◆ INSTRUCCIÓN A: Resume en dos oraciones el texto sobre políticas anticorrupción.
◆ INSTRUCCIÓN B: Según el texto sobre políticas anticorrupción, ¿cuántos años de diferencia hay entre los dos documentos de política?
◆ INSTRUCCIÓN C: Transcribe del texto sobre políticas anticorrupción todo lo que va desde "La corrupción pareciera" hasta "moldea las instituciones?".

◆ TEXTO EXTRAÍDO:

▼▼▼

Por ejemplo, los problemas de deficiencia en el acceso y calidad de la información pública y la débil consolidación de la cultura de la integridad en la función pública se repiten en ambos instrumentos de política, a pesar de los ocho años de diferencia entre ambos documentos y a pesar del casi completo cumplimiento del Conpes 167.
La corrupción pareciera entonces ser un problema de administración pública. Aquí resucita una vieja pregunta. ¿Son las instituciones las que moldean el comportamiento humano o es el comportamiento humano el que moldea las instituciones?
En general, las políticas anticorrupción presuponen que el Estado y sus instituciones deben reformar sus estructuras y esquemas de incentivos para prevenir y mitigar la corrupción. Sin embargo, pararse únicamente desde esa orilla es ver tan sólo la punta del iceberg del problema.

▲▲▲

◆ SECCIÓN DE DATOS:
▼▼▼

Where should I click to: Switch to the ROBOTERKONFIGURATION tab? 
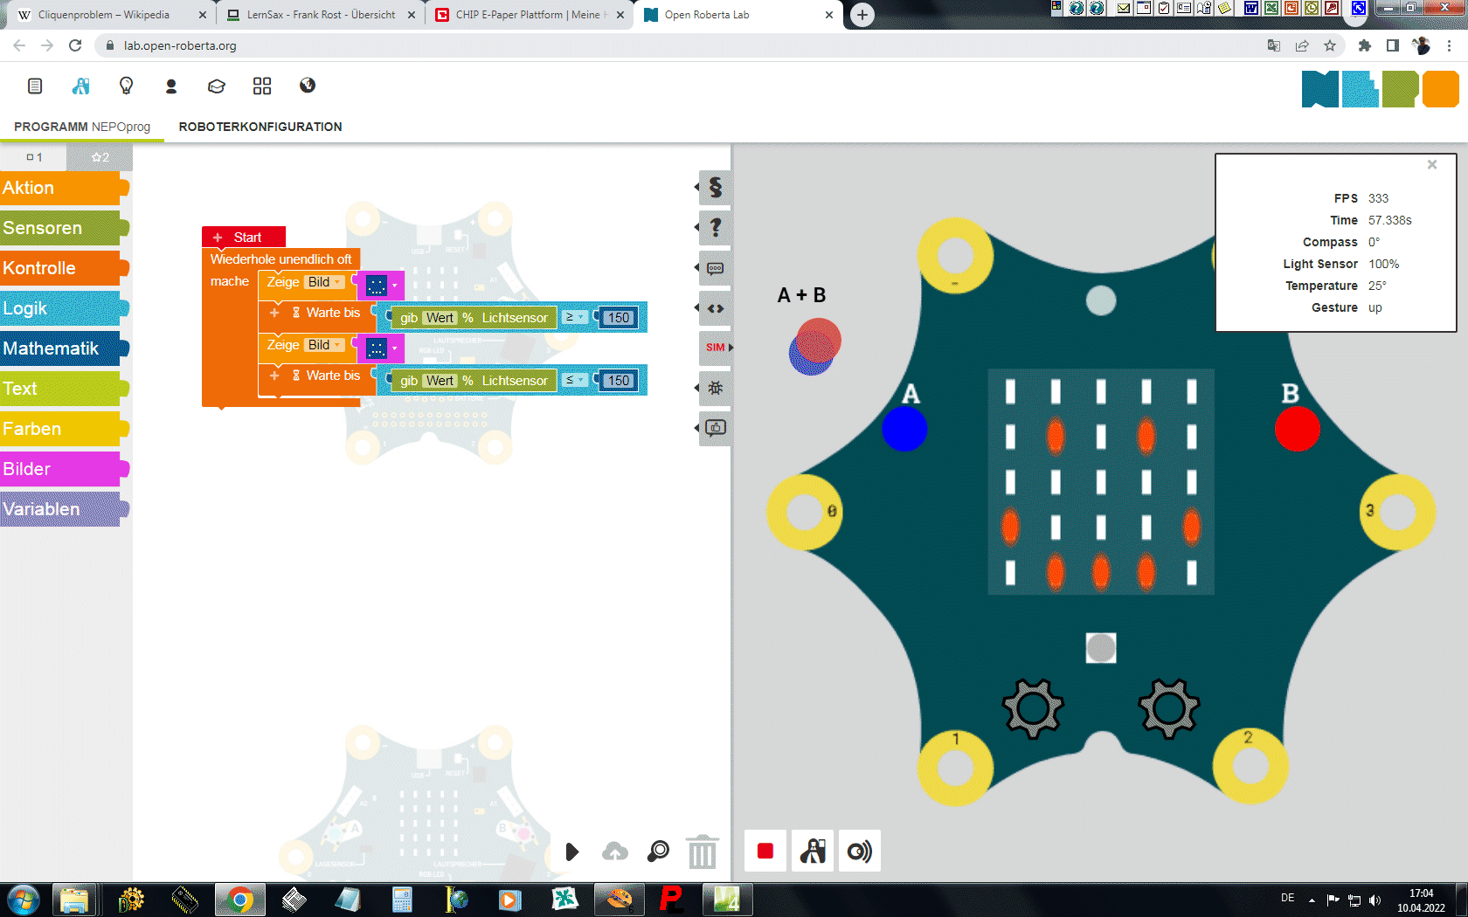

▲▲▲

◆ RESPUESTA ESCRITA A: Las deficiencias en el acceso y la calidad de la información pública y la débil cultura de la integridad en la función pública se repiten en ambos instrumentos de política, pese a los ocho años que los separan y al casi completo cumplimiento del Conpes 167. Las políticas anticorrupción suelen presuponer que el Estado debe reformar sus estructuras e incentivos, pero mirar solo desde esa orilla es ver apenas la punta del iceberg.

◆ RESPUESTA ESCRITA B: Ocho años.

◆ RESPUESTA ESCRITA C:
La corrupción pareciera entonces ser un problema de administración pública. Aquí resucita una vieja pregunta. ¿Son las instituciones las que moldean el comportamiento humano o es el comportamiento humano el que moldea las instituciones?